I’ve been struggling for few weeks already…Okay, for years. This is what I needed ( like, today ) to read/hear and continue to do! Savannah, Thank you so much for your guidance and for being here for me/US! Love always
I need to reinforce these practices..it’s been about 1 year since I left my ex of 6 years. I’ve been with my new man for about 4 months and I realize I am talking about my ex far too much. Usually, comparing my current boyfriend favorably but nonetheless talking about the ex.. This was a good reminder of why it’s important to get them out of your head. I had no desire to see him until recently as I have been feeling so healthy, safe and loved in my current relationship, I want him to see that I am good and have moved on but I see that even that would taken by my ex as me wanting to see him and never being able to get over him… So I continue with no contact and flush him from my thoughts!
Really great how you have described an abnormal reaction to abnormal behaviour. Until I read about trauma bonds I couldn’t understand why I was pining for a person who was so destructive. Love the way that you describe them trying to wind you back in emotionally, despite everything mine still tries to make me feel sorry for him at every opportunity. Its so valuable to be able to have a shared experience that is positive especially when for such a long time the only shared experience I was allowed to have just wrung me out. Thanks
I’m ending my addiction to a relationship, not my additiction to him. Thank you for being here.
Savannah, thank you 100 times over for your insightful, well written posts that have put me on the road to recovery after my 4-month intense relationship with a narcissistic man. The Universe put him in my path to get me to wake up to my co-dependency and then the Universe led me to your blog to help me end the relationship.
I’m nearly 2 months into my first (and final!) discard. I miss my funny, generous and kind man, but he showed me how he felt by leaving me and that is not love. This has been almost as hard as my husband’s sudden, unexpected death 8 years ago. And my narc knew that I was widowed young and never dated anyone afterwards. I must have been a challenge to him.
I started to notice that he overly flirted with waitresses and was mean to waiters. When I brought up his “Beautiful Brown Sugar” comment to a waitress (I wanted to crawl under the table), he denied it and said he must have said “where’s the sugar?”
My comment bothered him for days and then he coldly discarded me by saying that loved me, but he couldn’t satisfy me.

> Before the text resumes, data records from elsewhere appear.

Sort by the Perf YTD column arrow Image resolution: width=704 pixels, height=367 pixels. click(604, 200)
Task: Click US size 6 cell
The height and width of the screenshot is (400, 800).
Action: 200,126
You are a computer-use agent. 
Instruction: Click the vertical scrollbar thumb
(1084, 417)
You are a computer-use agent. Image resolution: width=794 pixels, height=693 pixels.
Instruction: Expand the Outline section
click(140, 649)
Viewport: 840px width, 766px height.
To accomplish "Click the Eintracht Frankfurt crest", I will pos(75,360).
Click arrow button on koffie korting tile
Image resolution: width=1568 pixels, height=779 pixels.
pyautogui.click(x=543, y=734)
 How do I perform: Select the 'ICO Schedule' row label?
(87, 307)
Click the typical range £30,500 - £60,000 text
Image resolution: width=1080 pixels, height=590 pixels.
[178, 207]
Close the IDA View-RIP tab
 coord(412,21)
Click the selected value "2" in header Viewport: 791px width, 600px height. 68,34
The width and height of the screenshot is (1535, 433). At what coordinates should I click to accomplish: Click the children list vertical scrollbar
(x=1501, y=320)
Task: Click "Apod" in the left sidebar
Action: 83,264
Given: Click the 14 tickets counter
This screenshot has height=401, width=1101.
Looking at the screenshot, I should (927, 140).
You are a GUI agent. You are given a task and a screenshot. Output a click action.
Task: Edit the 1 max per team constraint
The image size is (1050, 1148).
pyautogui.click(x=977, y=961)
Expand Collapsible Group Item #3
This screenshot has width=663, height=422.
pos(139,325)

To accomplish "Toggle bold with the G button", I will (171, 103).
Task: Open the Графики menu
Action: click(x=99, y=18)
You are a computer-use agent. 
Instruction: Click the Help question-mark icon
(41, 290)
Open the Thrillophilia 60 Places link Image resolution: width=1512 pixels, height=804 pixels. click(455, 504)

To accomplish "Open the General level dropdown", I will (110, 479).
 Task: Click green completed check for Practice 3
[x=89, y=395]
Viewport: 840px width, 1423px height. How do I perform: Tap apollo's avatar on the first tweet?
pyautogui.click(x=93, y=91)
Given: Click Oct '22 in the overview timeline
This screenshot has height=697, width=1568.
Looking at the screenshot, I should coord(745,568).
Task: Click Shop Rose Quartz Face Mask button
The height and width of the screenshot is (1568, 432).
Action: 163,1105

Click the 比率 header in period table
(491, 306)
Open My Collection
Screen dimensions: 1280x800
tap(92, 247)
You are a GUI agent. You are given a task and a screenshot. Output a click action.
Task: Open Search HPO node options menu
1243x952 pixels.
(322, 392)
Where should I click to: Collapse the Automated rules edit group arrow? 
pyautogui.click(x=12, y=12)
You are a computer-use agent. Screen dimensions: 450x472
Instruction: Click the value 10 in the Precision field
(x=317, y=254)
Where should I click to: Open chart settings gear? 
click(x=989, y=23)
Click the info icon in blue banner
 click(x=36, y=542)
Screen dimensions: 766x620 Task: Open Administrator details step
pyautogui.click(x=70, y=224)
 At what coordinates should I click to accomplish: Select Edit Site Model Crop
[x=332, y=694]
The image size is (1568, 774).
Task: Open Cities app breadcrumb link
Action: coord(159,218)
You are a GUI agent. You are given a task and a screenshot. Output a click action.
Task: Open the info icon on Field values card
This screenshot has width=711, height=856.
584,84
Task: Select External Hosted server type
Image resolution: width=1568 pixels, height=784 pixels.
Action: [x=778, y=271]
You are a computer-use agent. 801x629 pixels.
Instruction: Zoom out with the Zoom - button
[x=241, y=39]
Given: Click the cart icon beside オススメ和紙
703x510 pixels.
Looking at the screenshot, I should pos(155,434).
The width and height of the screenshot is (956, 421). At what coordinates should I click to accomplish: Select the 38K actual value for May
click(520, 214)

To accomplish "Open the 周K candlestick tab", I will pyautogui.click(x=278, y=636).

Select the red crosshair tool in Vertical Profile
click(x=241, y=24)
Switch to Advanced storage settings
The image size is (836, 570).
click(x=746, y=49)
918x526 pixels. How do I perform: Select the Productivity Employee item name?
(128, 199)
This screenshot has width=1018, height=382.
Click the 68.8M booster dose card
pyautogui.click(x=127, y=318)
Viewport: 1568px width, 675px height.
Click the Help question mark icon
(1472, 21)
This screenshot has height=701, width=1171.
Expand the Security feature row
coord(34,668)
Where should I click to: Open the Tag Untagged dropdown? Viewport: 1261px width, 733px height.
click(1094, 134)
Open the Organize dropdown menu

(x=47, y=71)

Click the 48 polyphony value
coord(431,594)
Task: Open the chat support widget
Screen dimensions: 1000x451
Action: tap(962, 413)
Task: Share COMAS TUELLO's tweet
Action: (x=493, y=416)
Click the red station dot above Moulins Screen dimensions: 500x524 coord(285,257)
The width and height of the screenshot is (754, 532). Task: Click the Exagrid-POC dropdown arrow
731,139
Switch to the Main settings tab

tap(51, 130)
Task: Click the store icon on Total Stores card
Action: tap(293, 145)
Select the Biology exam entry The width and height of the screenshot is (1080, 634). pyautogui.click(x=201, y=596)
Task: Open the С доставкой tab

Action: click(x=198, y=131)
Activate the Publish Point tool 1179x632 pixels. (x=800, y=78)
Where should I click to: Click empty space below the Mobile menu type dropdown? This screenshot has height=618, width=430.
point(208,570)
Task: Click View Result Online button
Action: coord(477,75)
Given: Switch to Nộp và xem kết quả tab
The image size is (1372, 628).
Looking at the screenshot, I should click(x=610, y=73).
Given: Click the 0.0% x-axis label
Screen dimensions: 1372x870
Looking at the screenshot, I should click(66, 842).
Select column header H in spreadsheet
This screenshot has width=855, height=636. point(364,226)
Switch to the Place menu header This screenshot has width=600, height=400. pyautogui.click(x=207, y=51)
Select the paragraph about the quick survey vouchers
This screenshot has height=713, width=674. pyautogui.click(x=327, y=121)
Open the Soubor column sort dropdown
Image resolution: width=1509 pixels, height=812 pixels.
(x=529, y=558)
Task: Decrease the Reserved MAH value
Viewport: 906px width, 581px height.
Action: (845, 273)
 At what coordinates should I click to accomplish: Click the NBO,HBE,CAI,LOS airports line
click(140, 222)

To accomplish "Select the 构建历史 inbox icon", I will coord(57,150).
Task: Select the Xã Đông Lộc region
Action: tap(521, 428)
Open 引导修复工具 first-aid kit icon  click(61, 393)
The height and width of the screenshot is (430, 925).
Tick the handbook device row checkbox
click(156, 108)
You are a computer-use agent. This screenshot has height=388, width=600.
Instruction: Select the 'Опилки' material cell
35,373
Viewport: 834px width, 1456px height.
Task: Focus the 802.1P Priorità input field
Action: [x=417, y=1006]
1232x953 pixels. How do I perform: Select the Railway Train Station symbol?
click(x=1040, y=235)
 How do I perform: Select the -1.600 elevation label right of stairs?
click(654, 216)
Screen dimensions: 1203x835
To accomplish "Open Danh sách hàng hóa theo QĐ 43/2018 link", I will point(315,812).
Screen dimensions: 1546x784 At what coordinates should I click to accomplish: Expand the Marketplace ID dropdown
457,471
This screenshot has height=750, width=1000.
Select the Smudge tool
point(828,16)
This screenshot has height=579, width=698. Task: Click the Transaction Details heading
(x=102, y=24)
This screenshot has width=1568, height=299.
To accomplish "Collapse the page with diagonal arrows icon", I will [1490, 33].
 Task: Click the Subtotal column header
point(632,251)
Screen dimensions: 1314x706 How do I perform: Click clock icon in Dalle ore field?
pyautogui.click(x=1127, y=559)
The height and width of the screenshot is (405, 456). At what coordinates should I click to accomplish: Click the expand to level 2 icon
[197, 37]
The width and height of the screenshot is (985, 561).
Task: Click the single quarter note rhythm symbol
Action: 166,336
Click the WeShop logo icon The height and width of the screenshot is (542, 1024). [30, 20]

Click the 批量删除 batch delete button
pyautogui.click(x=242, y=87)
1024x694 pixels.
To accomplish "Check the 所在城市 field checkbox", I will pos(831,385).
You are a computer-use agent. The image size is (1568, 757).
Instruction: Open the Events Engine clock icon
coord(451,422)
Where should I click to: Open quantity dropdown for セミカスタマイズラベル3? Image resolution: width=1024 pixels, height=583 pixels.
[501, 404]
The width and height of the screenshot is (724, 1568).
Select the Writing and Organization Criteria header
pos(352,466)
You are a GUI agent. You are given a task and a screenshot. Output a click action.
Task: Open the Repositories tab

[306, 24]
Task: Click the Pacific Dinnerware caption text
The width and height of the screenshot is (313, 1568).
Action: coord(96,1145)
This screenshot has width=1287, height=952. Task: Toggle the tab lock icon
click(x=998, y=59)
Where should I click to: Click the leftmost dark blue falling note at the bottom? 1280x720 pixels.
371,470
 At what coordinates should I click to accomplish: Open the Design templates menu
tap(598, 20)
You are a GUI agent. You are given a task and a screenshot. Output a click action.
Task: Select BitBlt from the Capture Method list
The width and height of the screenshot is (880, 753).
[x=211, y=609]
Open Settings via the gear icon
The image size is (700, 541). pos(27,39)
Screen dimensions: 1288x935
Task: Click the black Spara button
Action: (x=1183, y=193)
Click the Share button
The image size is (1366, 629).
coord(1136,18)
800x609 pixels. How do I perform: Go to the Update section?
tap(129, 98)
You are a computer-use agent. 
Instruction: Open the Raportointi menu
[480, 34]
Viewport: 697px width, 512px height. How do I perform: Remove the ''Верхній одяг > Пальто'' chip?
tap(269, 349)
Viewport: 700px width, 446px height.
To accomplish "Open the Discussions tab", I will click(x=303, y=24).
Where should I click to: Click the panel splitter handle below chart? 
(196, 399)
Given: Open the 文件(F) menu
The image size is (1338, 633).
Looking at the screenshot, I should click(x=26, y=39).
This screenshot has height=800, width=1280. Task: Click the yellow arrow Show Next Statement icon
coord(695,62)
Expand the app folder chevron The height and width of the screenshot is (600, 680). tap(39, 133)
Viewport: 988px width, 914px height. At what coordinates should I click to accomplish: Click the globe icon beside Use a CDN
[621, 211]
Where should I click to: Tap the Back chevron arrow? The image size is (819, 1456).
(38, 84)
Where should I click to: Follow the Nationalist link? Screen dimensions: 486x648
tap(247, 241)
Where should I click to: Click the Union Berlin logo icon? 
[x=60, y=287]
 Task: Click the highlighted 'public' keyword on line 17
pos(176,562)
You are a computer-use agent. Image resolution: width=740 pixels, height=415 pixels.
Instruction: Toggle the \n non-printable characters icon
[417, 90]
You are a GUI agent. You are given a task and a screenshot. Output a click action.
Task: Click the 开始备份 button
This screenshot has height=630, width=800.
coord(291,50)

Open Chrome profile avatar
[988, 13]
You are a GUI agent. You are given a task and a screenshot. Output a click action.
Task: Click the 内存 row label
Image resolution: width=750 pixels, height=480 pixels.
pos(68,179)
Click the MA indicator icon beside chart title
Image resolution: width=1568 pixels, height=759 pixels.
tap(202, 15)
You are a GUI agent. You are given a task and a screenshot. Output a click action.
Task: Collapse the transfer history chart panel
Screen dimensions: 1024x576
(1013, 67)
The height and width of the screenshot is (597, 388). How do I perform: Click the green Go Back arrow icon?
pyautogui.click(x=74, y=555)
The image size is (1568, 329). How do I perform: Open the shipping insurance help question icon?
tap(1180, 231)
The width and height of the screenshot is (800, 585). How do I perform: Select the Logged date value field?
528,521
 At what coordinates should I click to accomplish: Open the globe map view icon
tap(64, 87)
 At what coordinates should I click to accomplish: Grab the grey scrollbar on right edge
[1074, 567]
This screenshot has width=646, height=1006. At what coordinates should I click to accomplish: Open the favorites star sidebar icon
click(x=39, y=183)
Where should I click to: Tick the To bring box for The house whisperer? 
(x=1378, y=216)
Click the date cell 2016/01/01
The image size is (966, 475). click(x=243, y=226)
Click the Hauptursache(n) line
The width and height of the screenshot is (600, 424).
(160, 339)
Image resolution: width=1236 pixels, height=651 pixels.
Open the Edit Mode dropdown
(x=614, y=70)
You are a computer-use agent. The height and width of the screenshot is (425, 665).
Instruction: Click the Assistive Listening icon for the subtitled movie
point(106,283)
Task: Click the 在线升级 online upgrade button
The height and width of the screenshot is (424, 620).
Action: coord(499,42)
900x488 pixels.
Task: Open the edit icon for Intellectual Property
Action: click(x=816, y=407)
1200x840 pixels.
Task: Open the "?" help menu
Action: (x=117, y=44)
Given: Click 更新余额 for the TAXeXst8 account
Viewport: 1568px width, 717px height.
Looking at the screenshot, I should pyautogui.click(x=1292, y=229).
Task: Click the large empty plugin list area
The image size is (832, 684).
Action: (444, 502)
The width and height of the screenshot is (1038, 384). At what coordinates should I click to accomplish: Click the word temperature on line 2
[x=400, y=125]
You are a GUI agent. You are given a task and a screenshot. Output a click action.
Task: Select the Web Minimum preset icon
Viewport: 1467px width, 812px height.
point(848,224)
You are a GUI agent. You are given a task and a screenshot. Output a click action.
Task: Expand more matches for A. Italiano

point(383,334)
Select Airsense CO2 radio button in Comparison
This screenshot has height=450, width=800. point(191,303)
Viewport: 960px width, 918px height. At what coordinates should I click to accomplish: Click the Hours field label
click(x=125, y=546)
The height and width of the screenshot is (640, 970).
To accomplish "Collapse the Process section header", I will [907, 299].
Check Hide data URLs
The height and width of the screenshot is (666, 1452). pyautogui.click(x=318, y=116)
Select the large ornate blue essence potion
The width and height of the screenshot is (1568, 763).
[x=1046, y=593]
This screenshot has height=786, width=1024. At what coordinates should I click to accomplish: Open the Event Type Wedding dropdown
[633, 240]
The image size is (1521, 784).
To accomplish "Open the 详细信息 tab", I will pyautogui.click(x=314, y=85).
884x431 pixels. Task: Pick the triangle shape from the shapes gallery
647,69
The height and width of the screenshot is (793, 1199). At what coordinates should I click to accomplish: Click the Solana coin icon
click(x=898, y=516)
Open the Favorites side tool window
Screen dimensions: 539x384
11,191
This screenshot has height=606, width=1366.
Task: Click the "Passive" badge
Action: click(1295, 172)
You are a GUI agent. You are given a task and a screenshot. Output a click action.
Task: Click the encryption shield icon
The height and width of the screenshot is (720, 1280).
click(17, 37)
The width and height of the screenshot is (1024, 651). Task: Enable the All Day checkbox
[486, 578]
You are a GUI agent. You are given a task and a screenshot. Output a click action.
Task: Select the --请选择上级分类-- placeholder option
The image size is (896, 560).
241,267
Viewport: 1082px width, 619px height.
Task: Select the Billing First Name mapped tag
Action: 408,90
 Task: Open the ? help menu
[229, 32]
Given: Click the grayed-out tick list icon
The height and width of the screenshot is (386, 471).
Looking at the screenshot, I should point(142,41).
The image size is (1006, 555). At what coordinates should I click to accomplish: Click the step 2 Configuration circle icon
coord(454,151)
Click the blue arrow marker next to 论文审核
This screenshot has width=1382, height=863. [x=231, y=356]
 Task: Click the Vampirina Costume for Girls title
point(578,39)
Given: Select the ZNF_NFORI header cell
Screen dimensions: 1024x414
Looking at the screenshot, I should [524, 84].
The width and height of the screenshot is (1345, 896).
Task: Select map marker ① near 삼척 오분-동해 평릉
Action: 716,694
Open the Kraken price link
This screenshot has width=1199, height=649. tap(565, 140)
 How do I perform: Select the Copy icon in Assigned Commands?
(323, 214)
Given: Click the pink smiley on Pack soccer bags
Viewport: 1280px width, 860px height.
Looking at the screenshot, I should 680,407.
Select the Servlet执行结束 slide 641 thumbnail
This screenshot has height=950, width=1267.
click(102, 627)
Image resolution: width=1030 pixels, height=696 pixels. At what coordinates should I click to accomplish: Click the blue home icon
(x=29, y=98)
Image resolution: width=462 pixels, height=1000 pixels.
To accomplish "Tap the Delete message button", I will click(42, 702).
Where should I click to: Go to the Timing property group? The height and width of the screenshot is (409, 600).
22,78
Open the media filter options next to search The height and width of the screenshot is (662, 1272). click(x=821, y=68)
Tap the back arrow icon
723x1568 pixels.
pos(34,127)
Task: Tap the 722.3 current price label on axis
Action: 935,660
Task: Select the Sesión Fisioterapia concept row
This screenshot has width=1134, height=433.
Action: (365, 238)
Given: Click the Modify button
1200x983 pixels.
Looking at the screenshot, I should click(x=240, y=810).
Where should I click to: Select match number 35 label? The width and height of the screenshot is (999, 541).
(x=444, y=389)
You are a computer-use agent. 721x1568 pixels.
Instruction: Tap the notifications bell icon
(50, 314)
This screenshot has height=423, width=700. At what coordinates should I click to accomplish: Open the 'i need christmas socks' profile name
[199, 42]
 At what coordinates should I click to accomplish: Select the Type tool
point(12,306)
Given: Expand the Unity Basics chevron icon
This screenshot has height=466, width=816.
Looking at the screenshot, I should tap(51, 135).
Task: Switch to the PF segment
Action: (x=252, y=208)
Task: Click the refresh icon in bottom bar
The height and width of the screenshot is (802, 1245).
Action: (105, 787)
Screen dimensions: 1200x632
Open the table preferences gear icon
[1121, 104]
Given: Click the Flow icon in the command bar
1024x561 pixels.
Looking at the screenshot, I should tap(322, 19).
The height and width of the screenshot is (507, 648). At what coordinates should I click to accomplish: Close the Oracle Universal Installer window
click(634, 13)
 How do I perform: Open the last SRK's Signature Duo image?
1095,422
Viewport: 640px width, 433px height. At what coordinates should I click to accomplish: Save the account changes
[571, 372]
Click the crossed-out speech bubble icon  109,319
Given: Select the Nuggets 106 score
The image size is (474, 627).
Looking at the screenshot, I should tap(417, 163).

He didn’t want to address his ED problems and wanted to return to his ex girlfriend who was just phone sex and no work (no dating needed there).
Savannah, because of your blog and because of all the insightful comments by your posters, I am firmly committed to NC and recovery. Every day is hard. I am reading and re-reading your posts, journaling my thoughts and progress and studying Co-Dependency issues. I’ve ignored his calls and am planning to move one hour away and at that point will block his calls. I haven’t blocked his calls because he lives near me and when he calls too much, I go to the back of the house because that means he’s coming over here.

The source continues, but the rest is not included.